Sixty years ago, the Grader room at The Oliver Co-Operative Growers Exchange ( known as The Packing House ), was a gigantic, noisy, very complicated room. Belts, rollers and chains moved in every direction at ground level, waist height and over head.At one end of the room apples were hand trucked in from the cold storage and far away, at the other end of the big room, the same apples were moving in on belts into another cold storage , carefully wrapped and packed in special boxes as Extra Fancy, Fancy, or “C” Grade .
How did all this happen?
Well, it was the result of a lot of hard work, by dozens of hard working people and some complicated machinery.

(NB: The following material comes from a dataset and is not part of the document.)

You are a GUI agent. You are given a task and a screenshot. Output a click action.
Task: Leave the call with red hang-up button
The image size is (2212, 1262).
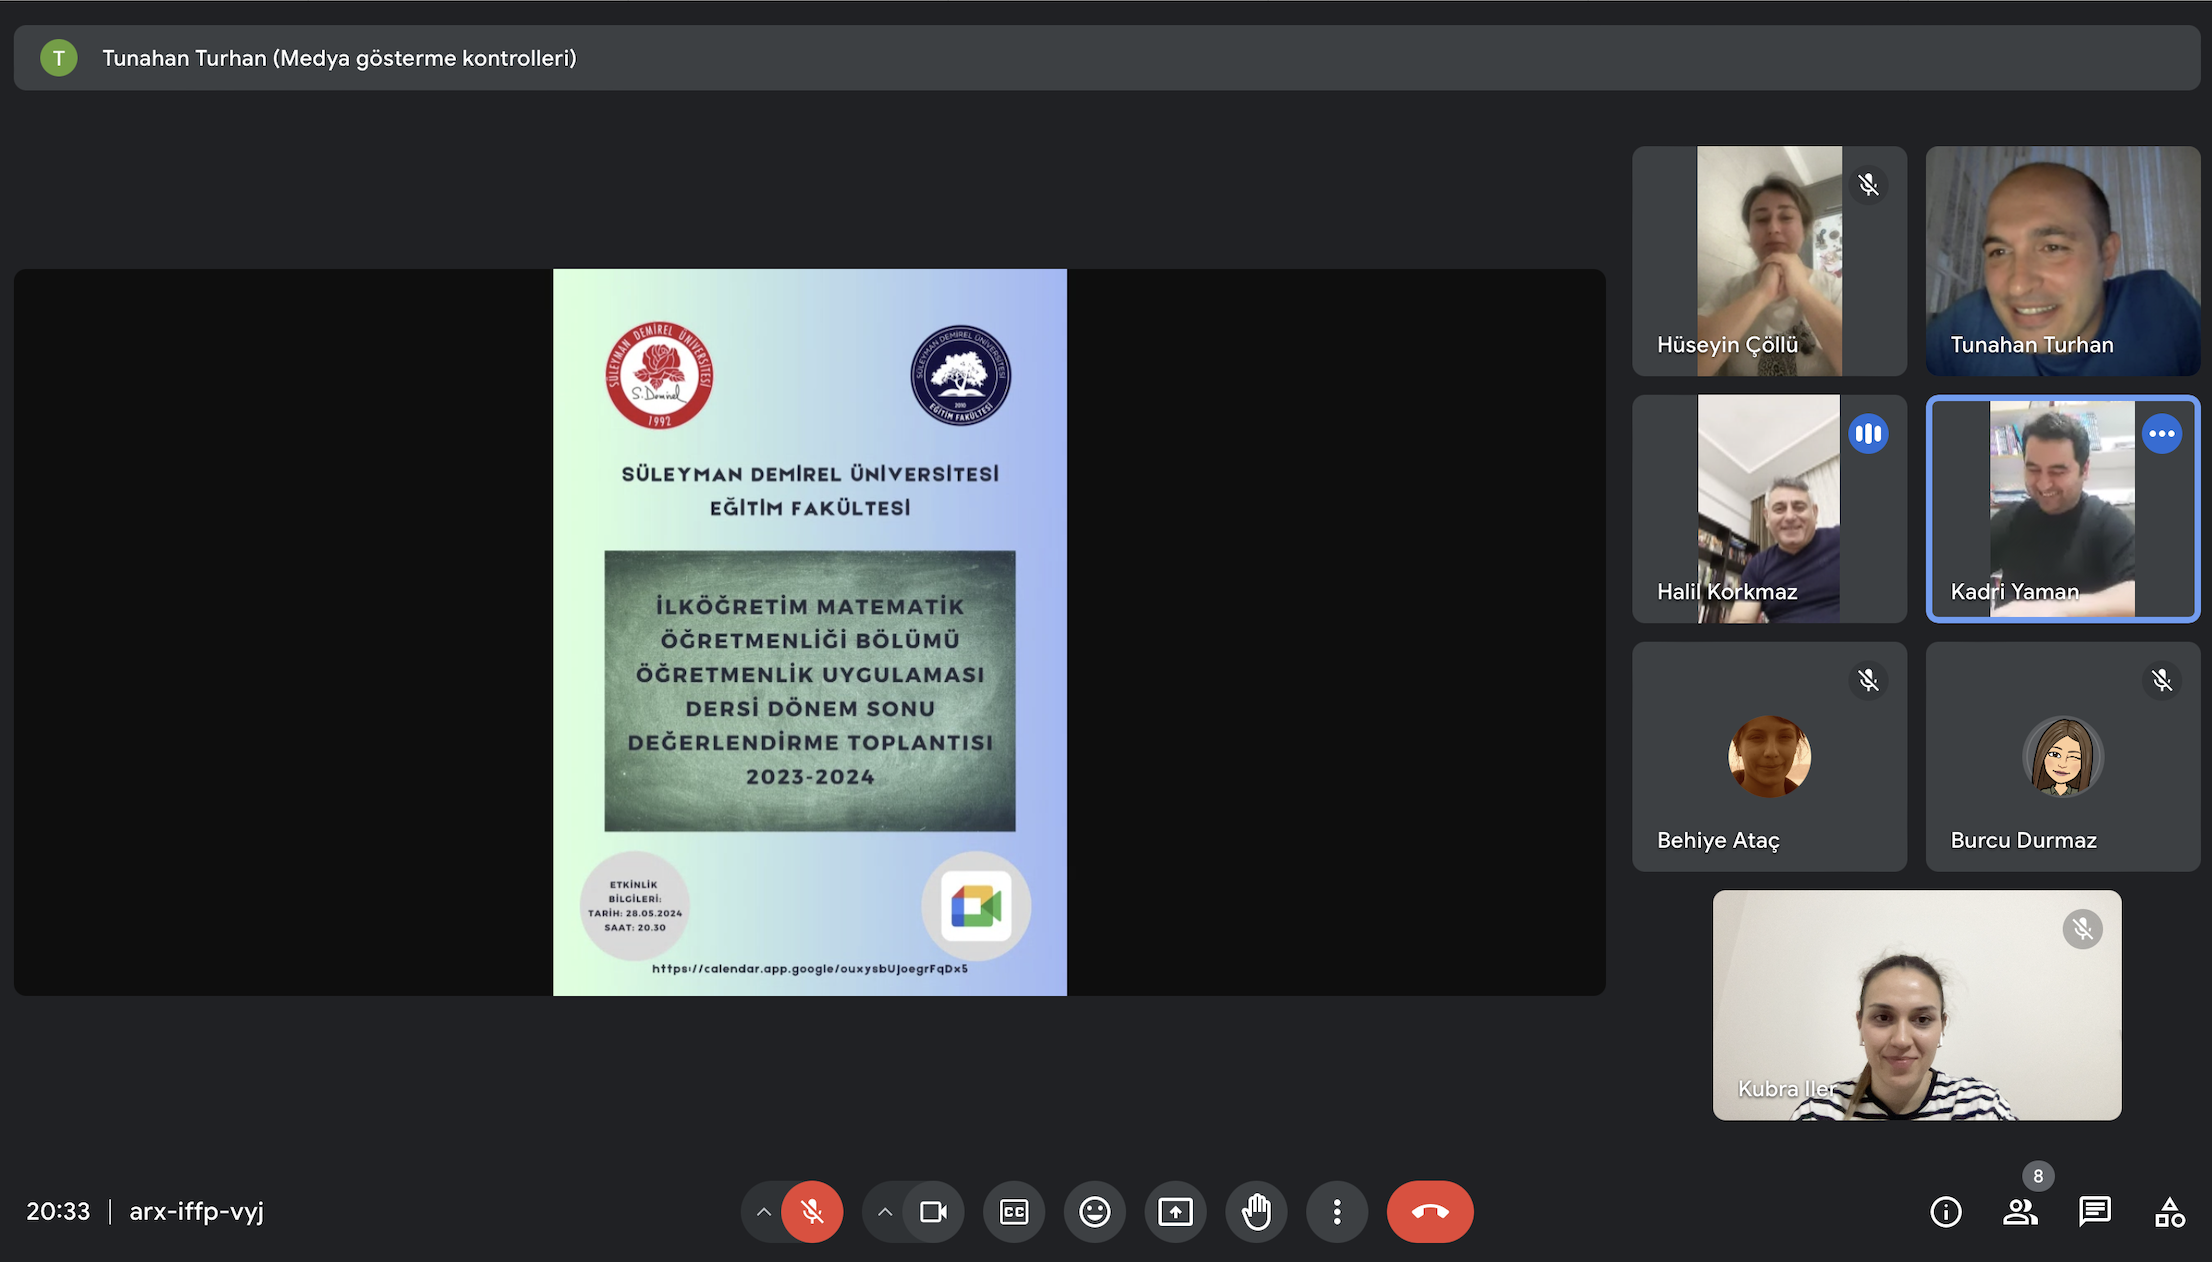(x=1429, y=1212)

First about the people. The hand truckers, who brought the apples 6 boxes at a time, carefully balancing them, not to spill any. These were always male. Then the Dump Men, who dumped the apples box by box on a moving belt that took them to the sorting tables. The Sorters, females, sitting on stools on both sides of a long sorting table with lots of moving belts in front of them, the Packers, females, on both sides of the very long Grader, The Labelers, the Stampers, the Lidders, the Box boys and the Maintenance Men.

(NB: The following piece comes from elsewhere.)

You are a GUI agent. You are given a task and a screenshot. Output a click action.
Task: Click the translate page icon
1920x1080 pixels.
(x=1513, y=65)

One of the complicated piece of machinery was the Grader. It stretched from the sorting tables practically to the other end of the room, just leaving enough space for moving belts and rollers to cross the room.
At 10 A.M. and 3 P.M. the sharp, loud sound of a buzzer brought everything to a stop. Recess. Coffee, tea, and a few large trays of fresh doughnuts from the bakery, 5 cents a piece.